Liz Truss’ Energy Bailout: The Key Points at a Glance | Energy industry


Help for consumers

Liz Truss has promised to freeze energy bills at an average of £2,500 a year for the next two years from October 1 under the ‘Energy Price Guarantee’, replacing the current cap on Ofgem energy price which was due to reach £3,549 from October 1. The freeze includes the temporary removal of green levies on household bills, worth around £150.

The government has said the measure will save the average household around £1,000 a year and comes on top of the £400 support for all households announced by former Chancellor Rishi Sunak earlier this year.

Households that do not pay directly for gas and electricity from the grid, such as those living in park houses, using fuel oil or on heating networks, will not be worse off and said they would receive personal support through a separate fund.

Help for businesses

Businesses and public sector organizations will be offered a new six-month program offering “equivalent support” with limited details, which is expected to be an intervention to subsidize the wholesale price of gas. A review will take place in three months to determine if the program needs to become more focused.

New oil, gas and hydraulic fracturing licenses

A new round of oil and gas licenses will be launched next week and is expected to result in more than 100 new licenses.

There will be a lifting of the moratorium on shale gas production in the UK. “This will allow developers to apply for planning permission where there is local support, which could allow gas to arrive as early as six months,” the government said.

The government decided to publish the British Geological Survey report on fracking, which was commissioned by then Business Secretary Kwasi Kwarteng earlier this year. The study suggests that “more drilling is needed to establish data on shale resources and seismic impacts”, reopening the door to an industry that has been under a moratorium since 2019.

The government hopes to “continue to make progress” on its mission to produce 24 gigawatts of electricity from nuclear power by 2050. A dedicated body, Great British Nuclear, has been set up to try to achieve this goal.

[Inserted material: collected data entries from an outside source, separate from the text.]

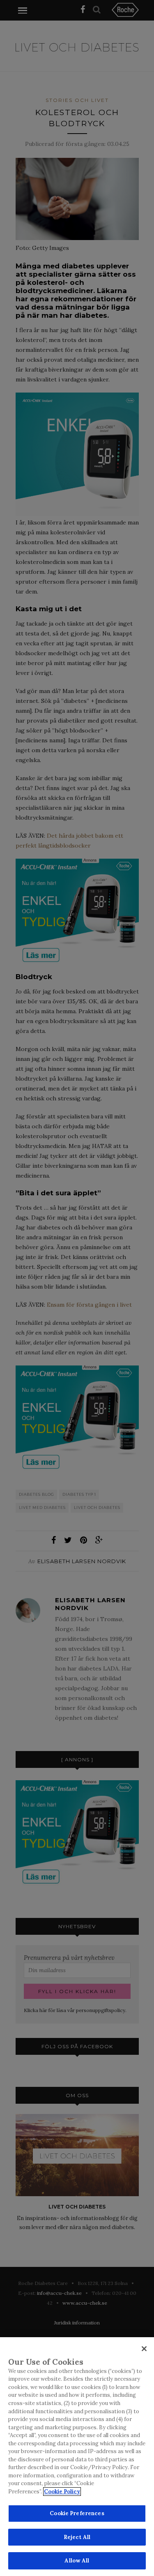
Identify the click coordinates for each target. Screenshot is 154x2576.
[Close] (144, 2349)
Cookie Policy (62, 2491)
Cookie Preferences (77, 2513)
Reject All (77, 2537)
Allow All (76, 2560)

Truss also announced a review of the government’s net zero strategy, as part of the “altered economic landscape”. The review is likely to raise alarm bells among environmental campaigners, but will be chaired by Chris Skidmore, who chairs the Net Zero support group of Tory MPs and is a key supporter of meeting the targets.

Assistance to suppliers

The Treasury will work with the Bank of England to “address the extraordinary liquidity needs faced by energy companies operating in the wholesale gas and electricity markets in the UK”. The Energy Markets Financing Facility, designed as a “last resort”, is designed to “enable energy and financial market stability, and reduce costs for businesses and consumers. It will open” by the end of October or sooner.” Energy companies have sought to secure their balance sheets amid fears of having to buy their energy in advance in volatile wholesale markets.

Reforms in the structure and regulation of energy markets should be undertaken after a review of regulations.

Fund support

The government will fund the program to reduce the unit cost of energy through increased borrowing, likely to exceed £100 billion. However, sources in Whitehall said estimates of the cost of the scheme would not come until the Chancellor’s budget statement later this month.

Truss said a new windfall tax on energy companies would “discourage the very investments we need to secure local energy supply”.

Wholesale price reduction

An energy supply task force, led by Madelaine McTernan who led the UK’s Covid vaccine task force, has entered negotiations with ‘domestic and international suppliers’ to agree contracts that reduce the price they charge for energy.

The task force will also negotiate with power generators – including wind, solar and nuclear generators, some of which have seen windfall gains from rising wholesale gas prices – to reduce the prices they charge. The talks follow proposals for a scheme where producers under revolving obligation contracts are encouraged to switch to contracts for difference.